Mathieu Molard, Daphné Deschamps, Christophe-Cécil Garnier, Arthur Weil-Rabaud, Au soir de la victoire de Bardella, le Gud sort « casser du PD », Streetpress, 12 juin 2024

Matthieu Suc, Ils fêtaient la victoire de Bardella : des néonazis condamnés pour violences homophobes à Paris, Médiapart, 12 juin 2024

CNews en joie. Au soir des élections européennes, grande satisfaction sur CNews qui n’a cessé de faire le jeu du RN depuis des mois. Pascal Praud, animateur de CNews, a exprimé sa satisfaction après la victoire du RN, affirmant que « la France a dit non […] non à l’immigration incontrôlée, non à l’insécurité, non à l’islamisation et au wokisme ». En évoquant un « pays à feu et à sang », CNews a contribué à banaliser les idées d’extrême droite et a ainsi facilité le triomphe du RN avec 31,4 % des suffrages. Praud a félicité les électeurs qui, selon lui, veulent une union des droites, critiquant ceux qui s’y opposent : « Eh bien, mourez tout seul ! ». Laurence Ferrari a repris ce même récit, déclarant que « les Français ont le sentiment que le gouvernement et la gauche ne les prennent pas en compte » et expriment un « désir d’autorité ». Les médias de Bolloré, à travers des figures comme Praud et Ferrari, ont capté et dirigé la colère populaire contre la gauche et les élites, facilitant l’ascension de l’extrême droite.

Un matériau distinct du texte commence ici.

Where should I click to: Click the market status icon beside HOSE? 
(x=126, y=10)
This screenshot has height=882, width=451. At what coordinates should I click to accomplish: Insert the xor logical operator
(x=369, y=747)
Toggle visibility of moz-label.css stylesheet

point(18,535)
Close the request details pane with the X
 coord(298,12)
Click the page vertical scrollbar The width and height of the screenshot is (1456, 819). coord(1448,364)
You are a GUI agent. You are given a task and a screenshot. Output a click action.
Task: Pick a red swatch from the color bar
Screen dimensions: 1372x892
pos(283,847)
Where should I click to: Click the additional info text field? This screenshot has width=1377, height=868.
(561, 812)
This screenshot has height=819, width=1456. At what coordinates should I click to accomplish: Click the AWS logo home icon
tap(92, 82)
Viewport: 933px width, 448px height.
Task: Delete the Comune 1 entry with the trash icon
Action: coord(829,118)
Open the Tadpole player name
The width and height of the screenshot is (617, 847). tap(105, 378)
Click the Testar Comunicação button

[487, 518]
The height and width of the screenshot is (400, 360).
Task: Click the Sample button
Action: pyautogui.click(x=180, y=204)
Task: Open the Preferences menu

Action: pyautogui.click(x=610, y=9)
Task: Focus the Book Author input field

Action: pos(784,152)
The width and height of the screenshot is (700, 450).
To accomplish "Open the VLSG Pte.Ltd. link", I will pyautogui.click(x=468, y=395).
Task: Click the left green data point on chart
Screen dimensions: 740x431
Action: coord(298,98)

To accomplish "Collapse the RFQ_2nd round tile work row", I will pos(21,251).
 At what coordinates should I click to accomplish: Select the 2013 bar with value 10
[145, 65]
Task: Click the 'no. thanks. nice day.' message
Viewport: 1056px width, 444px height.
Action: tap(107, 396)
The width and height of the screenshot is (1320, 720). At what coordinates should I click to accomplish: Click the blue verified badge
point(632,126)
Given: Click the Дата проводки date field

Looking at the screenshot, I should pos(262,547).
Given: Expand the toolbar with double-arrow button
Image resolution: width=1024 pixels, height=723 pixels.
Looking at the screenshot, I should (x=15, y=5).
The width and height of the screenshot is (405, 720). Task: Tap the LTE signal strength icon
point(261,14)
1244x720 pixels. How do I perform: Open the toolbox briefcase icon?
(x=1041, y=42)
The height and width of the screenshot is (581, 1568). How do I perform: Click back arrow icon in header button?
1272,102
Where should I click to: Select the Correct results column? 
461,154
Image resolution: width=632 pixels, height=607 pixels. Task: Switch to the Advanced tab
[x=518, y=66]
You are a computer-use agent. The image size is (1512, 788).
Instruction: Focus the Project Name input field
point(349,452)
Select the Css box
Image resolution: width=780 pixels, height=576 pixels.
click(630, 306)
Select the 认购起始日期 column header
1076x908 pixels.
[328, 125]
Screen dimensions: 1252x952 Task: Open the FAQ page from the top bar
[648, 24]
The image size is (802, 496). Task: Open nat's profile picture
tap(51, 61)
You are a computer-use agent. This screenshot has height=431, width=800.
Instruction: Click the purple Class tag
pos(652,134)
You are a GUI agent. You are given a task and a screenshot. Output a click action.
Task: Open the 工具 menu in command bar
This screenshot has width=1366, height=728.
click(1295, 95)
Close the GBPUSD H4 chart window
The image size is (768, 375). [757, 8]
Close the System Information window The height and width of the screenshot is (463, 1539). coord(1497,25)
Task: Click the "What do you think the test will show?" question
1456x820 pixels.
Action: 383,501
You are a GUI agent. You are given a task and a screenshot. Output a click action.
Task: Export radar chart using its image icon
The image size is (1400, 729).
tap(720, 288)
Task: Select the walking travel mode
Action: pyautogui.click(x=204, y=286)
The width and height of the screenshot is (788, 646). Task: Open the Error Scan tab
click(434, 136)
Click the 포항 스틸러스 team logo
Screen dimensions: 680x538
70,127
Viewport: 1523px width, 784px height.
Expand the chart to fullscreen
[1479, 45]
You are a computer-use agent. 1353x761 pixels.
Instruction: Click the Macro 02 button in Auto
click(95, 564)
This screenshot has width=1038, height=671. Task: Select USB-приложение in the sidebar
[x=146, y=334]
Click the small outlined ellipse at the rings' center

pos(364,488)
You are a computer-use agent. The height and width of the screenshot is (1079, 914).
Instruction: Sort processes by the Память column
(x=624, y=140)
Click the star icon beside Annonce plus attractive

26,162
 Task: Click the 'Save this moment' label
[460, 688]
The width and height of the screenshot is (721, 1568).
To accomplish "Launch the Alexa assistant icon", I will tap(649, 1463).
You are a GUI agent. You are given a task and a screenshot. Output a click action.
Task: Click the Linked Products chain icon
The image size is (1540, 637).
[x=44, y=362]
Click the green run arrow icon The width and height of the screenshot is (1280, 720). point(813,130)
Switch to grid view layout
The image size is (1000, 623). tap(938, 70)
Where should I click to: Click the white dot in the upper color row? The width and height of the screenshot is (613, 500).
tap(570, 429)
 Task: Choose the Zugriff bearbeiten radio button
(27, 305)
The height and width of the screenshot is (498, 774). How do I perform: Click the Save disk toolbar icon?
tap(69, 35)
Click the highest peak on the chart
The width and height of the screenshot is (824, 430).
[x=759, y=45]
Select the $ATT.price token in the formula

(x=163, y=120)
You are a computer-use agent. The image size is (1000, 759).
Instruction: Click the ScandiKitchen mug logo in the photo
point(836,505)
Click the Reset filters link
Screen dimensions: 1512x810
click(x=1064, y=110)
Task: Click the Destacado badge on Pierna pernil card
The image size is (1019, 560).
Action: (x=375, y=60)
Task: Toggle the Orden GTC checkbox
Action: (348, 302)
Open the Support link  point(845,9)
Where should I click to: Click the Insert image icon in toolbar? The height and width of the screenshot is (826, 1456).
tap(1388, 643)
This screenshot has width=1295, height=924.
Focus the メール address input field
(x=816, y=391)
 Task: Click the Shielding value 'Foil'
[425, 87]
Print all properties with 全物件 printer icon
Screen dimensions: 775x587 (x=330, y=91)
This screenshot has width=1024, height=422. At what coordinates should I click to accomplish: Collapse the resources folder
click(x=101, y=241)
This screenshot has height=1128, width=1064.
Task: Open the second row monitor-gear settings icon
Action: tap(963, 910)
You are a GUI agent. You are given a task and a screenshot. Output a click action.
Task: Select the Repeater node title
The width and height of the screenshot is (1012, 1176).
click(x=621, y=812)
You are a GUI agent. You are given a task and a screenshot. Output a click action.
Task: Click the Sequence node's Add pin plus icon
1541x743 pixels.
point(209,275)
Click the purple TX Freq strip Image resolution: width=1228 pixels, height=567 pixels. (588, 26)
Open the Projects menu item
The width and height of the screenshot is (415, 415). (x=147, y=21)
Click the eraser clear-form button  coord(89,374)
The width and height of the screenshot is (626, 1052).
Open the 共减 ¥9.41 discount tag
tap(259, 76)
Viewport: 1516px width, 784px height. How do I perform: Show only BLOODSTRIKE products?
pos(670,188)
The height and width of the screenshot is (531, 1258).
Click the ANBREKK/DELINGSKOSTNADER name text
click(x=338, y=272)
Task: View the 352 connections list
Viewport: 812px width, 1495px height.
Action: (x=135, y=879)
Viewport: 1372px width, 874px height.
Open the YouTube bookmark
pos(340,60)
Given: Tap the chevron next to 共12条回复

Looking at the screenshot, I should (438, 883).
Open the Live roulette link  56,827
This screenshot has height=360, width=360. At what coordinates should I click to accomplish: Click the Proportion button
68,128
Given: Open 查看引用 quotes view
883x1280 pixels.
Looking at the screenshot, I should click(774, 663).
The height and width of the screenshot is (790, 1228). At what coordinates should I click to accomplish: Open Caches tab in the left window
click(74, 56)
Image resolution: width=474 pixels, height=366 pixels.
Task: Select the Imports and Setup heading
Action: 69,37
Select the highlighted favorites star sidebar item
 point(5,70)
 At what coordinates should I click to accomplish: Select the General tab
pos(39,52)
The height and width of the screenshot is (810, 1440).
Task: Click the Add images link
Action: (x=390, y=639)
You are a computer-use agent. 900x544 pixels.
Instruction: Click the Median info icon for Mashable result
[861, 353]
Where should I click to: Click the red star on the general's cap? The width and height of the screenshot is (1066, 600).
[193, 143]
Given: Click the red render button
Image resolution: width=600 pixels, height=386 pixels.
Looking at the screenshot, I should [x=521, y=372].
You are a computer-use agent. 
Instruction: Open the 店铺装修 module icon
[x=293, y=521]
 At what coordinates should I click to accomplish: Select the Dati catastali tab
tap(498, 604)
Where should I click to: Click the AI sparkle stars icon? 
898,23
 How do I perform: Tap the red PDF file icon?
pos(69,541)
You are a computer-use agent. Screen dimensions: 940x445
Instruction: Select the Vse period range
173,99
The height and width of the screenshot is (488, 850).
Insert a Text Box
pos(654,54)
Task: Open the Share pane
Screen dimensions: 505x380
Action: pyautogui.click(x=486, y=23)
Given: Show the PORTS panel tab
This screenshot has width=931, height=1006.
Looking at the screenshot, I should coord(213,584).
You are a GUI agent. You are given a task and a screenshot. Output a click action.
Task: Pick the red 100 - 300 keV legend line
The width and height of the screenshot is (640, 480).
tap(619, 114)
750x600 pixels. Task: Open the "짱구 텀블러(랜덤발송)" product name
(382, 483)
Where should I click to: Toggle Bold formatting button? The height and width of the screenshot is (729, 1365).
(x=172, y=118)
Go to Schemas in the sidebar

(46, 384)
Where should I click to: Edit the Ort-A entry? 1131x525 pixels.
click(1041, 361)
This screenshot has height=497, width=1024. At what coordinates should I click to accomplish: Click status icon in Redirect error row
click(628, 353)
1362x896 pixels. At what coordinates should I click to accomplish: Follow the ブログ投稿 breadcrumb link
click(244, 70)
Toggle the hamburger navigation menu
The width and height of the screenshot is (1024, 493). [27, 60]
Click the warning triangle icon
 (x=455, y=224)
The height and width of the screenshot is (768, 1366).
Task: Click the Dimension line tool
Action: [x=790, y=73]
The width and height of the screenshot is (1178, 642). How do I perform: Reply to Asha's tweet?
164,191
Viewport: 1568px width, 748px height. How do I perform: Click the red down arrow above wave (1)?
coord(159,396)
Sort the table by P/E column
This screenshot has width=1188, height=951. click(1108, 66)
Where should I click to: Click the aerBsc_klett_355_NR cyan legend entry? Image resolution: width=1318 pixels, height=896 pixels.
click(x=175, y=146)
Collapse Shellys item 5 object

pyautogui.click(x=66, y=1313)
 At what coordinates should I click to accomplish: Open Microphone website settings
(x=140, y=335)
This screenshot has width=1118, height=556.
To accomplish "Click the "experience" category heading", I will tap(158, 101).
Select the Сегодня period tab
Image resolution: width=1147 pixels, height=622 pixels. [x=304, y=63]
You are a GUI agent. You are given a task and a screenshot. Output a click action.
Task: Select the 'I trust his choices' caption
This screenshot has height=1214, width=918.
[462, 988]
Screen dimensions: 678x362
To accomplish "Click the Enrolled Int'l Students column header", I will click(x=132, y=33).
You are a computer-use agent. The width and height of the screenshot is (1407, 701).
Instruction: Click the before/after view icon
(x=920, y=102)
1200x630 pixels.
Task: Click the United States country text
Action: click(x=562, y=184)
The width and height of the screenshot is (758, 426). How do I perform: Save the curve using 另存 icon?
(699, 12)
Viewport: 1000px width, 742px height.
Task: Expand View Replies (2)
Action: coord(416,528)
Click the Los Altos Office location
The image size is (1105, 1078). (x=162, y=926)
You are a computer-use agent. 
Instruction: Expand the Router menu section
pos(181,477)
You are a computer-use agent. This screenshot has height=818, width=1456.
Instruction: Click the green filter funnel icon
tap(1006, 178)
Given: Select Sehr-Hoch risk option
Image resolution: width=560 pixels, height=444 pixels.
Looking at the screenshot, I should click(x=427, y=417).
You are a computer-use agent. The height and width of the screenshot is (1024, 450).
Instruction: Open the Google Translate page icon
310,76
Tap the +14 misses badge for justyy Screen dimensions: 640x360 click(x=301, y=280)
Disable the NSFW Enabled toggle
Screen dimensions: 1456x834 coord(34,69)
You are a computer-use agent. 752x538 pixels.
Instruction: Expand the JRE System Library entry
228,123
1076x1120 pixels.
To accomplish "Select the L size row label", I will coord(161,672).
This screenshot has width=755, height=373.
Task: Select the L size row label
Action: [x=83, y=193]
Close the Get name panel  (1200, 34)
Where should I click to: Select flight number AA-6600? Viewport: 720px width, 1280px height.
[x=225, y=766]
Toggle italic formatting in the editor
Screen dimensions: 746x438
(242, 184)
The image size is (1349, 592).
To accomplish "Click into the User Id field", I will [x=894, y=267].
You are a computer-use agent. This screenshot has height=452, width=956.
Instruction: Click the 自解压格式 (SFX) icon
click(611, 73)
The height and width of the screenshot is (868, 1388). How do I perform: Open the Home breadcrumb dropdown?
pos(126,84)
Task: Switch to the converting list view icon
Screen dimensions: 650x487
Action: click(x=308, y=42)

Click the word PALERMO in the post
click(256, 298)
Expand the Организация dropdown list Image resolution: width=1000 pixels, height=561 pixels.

Dissolution de l’Assemblée nationale

Un chef de l’État dépourvu du sens de l’État

Un coup de poker sur la vie de 60 millions de personnes. À l’annonce de la victoire de sa liste aux européennes, Jordan Bardella a immédiatement appelé à l’organisation de nouvelles élections législatives. À peine une heure après, Macron s’exécute en annonçant la dissolution de l’Assemblée nationale — décision incomprise jusqu’à dans son camp (dont très peu en était mis au courant), puisque considérée par beaucoup comme un suicide politique à l’heure où l’extrême-droite est si forte. Par ailleurs, avec le premier tour programmé le 30 juin, le délai donné pour organiser ces nouvelles élections et cette campagne est très court, en plus d’avoir lieu juste avant (voire au début) des vacances d’été. Les suppositions et analyses abondent quant à la raison de cette décision inouïe, mais on s’accorde dans la presse a parler de « coup de poker » ou de « pari extrême ». Sébastien Georges s’interroge dans Le Républicain Lorrain : « pari habile, calcul politique, recomposition du paysage avec de nouvelles alliances ou des coalitions de circonstance, simili statu quo, tremblement de terre ou politique de la terre brûlée » ? Qu’importe le pari pris par Macron, il est prêt à mettre en jeu le futur de la France… dans les mains de l’extrême-droite.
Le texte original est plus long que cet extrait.